• _Source passage_
- Opening Delimiter -

Where does introducing API management fit into this?
APIs are essential to provide digital services and also to create ecosystems with customers and partners. As APIs become important managing, securing, scaling, measuring those APIs becomes even more important. That is API management. When adopting an API management model an important aspect is the gateway, which controls access to the APIs. The next challenge is how do you want to deploy that capability? A common approach we often see is when you configure your API for security and policies, you can deploy your gateway across your enterprise. In a hybrid architecture, That has a lot of advantages in terms of the flexibility but also, in terms of how you actually go about developing your API. New technologies like service mesh provide service-to-service communication especially for microservices. API Management capabilities are complimentary to service mesh.

With the recent release of OpenShift 4, how has that advanced your agile integration and API-first approach?
A key focus is on a capability we call Operators, which in a container environment, allows you to build and manage Kubernetes-native applications. It provides an automated way in which you can deploy your services into that container environment. You can actually define it as a service and then use tools to deploy those services directly into your environment.  The advantage of that is you are now going to have an operator for different sets of capabilities. For example, you may have an operator for API management capability, or you have an operator for your messaging capability or you have an operator for data streaming. Then you can just use the operator to define how you want to configure and install that capability in your container environment. Once you configure it it’s easier to automate those deployments across your environment. Operators provide a mechanism to automate deployment of integration services and making it easier for them to be part of DevOps process. 

Would you explain how the whole notion of how an API-first approach changes the integration process?
When you look at an API-first approach, it’s about the services that you deliver. It’s about providing your services or functionality as APIs. What it forces you to do is think about how you can actually share those services with your other customers and partners.  This enables you to create much more differentiated services.

To what extent are organizations applying real-time messaging into these new scenarios?

- Closing Delimiter -

• _Records shown_
- Opening Delimiter -

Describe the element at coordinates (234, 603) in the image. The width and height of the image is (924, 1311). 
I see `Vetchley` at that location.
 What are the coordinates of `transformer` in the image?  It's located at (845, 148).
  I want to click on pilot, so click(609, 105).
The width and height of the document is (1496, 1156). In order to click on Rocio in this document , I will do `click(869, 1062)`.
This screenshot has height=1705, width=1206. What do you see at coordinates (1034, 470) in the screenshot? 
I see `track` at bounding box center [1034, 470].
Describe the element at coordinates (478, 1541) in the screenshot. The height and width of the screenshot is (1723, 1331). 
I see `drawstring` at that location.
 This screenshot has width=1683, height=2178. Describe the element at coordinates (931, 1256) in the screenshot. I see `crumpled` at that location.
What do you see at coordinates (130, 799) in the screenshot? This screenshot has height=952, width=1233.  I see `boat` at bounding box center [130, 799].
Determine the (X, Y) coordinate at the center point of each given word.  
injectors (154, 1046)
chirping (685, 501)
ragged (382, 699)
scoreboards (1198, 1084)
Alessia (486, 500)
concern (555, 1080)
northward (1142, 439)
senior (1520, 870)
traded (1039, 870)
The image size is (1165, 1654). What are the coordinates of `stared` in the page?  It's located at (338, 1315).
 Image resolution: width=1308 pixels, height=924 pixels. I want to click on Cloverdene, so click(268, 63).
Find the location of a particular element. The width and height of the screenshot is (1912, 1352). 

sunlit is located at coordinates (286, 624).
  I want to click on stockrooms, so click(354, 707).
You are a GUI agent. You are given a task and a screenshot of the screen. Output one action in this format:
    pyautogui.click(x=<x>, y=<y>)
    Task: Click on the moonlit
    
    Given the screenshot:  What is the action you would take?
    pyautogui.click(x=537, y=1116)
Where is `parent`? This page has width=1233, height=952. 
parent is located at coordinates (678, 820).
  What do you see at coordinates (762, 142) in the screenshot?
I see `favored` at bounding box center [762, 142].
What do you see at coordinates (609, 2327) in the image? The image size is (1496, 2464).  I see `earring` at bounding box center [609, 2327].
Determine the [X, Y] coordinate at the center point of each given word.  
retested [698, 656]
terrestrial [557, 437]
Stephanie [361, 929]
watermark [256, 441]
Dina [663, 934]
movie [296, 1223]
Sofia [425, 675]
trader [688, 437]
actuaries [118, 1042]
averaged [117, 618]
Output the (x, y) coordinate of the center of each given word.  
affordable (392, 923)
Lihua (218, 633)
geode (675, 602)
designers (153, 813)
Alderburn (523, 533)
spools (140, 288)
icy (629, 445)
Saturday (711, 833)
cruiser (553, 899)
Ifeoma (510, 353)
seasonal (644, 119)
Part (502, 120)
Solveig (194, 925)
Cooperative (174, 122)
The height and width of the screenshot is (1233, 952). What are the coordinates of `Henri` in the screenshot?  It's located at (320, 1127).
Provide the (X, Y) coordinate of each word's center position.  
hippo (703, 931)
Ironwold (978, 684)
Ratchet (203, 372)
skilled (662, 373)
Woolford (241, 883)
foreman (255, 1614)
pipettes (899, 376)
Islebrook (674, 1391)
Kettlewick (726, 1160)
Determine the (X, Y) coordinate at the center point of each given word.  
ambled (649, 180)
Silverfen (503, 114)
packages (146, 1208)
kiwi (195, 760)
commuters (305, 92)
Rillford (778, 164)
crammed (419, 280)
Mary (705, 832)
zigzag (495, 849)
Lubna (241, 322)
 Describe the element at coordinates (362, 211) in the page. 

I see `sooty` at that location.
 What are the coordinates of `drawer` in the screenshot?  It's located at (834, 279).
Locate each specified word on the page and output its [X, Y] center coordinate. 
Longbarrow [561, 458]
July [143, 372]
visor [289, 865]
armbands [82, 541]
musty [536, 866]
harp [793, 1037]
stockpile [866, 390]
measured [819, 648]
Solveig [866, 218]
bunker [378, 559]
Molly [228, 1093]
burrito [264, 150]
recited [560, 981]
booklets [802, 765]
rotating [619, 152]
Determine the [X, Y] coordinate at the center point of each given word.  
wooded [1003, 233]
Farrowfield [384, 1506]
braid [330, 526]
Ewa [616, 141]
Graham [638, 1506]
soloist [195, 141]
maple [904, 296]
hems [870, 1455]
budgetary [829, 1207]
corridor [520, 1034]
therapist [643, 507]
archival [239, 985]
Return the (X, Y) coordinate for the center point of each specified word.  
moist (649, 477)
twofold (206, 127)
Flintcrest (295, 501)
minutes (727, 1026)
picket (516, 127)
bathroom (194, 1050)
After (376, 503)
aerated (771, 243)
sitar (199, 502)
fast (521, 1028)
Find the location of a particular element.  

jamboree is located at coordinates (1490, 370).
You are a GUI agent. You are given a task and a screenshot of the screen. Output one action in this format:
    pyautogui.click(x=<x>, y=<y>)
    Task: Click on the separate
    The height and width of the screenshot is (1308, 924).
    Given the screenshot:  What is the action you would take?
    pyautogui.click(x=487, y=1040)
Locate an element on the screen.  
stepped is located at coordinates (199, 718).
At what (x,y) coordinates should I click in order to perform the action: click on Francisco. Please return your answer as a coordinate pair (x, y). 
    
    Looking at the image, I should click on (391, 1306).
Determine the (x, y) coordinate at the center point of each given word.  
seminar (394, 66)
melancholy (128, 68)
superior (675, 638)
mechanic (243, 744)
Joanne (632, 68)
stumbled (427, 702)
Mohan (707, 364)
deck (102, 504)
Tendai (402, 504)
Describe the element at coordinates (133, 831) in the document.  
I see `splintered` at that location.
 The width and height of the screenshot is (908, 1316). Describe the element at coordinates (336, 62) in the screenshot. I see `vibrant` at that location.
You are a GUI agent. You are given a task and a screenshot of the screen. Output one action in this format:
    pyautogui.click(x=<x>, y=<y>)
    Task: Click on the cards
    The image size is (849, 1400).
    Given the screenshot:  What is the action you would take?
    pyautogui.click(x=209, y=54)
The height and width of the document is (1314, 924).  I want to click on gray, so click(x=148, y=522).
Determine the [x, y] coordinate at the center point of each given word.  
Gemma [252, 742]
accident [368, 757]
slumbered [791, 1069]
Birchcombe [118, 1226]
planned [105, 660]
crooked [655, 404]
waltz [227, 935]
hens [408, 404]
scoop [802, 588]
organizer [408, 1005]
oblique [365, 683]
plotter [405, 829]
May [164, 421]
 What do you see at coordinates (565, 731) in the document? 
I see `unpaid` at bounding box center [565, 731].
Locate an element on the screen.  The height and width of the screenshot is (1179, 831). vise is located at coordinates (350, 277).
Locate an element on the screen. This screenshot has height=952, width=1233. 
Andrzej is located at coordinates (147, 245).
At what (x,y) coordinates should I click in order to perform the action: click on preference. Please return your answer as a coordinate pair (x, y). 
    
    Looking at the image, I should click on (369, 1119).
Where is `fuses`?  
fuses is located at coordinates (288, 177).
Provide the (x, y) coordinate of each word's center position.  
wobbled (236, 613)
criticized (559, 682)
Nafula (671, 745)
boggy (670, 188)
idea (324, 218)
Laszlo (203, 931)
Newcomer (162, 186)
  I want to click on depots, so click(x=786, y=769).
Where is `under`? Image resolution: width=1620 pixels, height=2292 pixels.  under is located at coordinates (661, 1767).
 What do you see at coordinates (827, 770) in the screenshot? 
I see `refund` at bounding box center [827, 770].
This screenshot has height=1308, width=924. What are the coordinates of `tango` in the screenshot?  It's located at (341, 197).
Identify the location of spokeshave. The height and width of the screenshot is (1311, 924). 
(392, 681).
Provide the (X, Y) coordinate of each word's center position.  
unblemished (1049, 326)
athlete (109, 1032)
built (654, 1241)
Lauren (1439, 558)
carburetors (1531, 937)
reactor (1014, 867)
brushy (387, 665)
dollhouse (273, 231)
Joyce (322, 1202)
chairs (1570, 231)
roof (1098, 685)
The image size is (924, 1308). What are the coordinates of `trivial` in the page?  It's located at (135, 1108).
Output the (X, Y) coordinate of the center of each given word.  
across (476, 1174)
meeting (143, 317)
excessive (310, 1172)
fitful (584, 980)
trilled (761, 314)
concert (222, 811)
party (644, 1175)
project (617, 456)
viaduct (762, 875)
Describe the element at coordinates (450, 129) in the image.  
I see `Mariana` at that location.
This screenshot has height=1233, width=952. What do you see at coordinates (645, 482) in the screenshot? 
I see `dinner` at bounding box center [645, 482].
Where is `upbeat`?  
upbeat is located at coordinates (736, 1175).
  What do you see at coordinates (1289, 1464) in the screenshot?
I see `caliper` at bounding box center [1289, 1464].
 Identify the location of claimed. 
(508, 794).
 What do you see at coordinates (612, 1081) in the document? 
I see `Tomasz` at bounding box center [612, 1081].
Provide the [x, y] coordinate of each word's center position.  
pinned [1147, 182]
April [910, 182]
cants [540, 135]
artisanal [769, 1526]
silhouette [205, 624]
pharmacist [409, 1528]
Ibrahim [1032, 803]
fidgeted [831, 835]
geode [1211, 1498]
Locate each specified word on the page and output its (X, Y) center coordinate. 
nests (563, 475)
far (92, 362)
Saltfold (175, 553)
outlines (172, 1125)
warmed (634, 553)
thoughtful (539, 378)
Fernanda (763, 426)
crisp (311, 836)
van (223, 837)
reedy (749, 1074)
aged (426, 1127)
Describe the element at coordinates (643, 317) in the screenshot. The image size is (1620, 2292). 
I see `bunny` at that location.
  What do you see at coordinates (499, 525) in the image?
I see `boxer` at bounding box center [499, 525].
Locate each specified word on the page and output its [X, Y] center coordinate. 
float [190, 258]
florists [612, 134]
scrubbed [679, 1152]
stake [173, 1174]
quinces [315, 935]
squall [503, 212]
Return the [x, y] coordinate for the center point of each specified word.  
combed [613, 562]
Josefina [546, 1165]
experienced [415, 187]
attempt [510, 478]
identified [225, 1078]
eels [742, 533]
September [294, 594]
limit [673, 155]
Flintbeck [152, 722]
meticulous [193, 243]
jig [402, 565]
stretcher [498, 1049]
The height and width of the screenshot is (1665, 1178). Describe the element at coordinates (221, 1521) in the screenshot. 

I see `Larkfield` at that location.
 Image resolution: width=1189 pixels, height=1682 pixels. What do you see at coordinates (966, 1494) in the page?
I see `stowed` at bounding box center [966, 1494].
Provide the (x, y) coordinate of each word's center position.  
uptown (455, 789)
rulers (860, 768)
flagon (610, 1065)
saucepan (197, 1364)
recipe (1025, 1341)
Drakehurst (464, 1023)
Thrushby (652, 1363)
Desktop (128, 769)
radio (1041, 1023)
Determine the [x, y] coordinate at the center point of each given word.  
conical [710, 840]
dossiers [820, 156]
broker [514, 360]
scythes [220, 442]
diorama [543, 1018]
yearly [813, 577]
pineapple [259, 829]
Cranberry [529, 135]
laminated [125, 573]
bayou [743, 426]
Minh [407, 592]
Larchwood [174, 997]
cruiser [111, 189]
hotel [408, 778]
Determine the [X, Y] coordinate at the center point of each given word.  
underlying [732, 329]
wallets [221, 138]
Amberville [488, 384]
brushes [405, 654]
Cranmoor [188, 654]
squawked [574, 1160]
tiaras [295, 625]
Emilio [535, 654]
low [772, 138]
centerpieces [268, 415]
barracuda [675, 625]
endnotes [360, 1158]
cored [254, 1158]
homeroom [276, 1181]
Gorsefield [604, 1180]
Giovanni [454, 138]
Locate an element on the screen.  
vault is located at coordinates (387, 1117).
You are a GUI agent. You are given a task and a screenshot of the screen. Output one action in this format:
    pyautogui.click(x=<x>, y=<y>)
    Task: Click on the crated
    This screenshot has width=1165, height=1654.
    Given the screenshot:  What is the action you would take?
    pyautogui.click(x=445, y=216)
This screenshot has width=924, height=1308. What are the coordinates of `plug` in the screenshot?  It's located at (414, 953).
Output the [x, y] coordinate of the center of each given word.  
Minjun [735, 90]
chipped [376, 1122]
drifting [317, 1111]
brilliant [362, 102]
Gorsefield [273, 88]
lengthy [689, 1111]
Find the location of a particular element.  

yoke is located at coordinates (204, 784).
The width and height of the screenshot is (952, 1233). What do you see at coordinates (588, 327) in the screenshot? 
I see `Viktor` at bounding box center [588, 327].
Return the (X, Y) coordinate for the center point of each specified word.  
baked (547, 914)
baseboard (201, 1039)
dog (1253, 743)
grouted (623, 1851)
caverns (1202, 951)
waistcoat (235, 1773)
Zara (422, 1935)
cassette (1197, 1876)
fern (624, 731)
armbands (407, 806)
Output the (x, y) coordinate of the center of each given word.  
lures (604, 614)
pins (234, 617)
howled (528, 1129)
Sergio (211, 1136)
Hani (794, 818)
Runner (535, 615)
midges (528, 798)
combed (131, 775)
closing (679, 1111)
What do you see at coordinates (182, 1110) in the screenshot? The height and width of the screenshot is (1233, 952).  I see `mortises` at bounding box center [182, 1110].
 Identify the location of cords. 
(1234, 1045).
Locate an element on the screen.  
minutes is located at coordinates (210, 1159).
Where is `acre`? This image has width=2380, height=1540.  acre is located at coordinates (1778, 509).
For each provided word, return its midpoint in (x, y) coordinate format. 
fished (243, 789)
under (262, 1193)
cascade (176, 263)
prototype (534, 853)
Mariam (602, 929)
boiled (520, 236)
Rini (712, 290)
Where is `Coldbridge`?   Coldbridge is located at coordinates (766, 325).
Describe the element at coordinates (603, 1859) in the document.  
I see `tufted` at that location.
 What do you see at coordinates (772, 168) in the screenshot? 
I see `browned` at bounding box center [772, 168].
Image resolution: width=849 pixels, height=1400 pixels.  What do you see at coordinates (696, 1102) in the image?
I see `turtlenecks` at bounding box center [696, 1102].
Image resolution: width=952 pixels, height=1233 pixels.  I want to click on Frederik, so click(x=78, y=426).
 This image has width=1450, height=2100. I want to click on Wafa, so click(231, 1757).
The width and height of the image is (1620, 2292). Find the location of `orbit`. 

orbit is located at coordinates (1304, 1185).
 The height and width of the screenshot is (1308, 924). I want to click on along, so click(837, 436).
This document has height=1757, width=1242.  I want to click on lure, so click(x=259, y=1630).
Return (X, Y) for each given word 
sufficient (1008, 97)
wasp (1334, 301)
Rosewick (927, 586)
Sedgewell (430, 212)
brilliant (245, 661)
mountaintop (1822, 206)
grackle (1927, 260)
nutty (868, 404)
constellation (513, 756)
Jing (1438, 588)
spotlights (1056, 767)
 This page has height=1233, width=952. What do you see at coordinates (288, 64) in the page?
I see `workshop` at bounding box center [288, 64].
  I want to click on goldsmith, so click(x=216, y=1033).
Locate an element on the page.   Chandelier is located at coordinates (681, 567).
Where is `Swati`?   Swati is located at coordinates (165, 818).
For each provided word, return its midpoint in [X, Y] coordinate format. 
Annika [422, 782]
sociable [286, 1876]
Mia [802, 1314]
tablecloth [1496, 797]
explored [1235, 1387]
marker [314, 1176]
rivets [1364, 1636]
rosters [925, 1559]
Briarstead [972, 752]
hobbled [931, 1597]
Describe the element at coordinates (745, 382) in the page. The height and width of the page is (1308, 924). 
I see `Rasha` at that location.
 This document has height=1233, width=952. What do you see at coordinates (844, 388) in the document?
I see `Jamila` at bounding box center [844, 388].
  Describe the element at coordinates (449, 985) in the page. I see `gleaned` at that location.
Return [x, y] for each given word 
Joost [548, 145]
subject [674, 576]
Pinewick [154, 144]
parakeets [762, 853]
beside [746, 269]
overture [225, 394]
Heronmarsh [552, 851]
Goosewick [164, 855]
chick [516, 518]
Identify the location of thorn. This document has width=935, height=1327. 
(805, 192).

- Closing Delimiter -

• _Tasks to carry out_
A) In the API passage, shorten the paragraph that begins "A key focus is on a capability we call Operators" and keep its main facts.
B) Transcribe the API passage between "Would you explain" and "more differentiated services.", inclusive.
The records are not needed for this work.

• _Per-task outputs_
A) Operators let you build and manage Kubernetes-native applications in a container environment and automate how services are deployed there. You can define a capability as a service and use tools to deploy it directly. Separate operators can handle capabilities such as API management, messaging, or data streaming, and each one defines how its capability is configured and installed. After configuration, deployments are easier to automate across the environment, which helps integration services become part of the DevOps process.

B)
Would you explain how the whole notion of how an API-first approach changes the integration process?
When you look at an API-first approach, it’s about the services that you deliver. It’s about providing your services or functionality as APIs. What it forces you to do is think about how you can actually share those services with your other customers and partners.  This enables you to create much more differentiated services.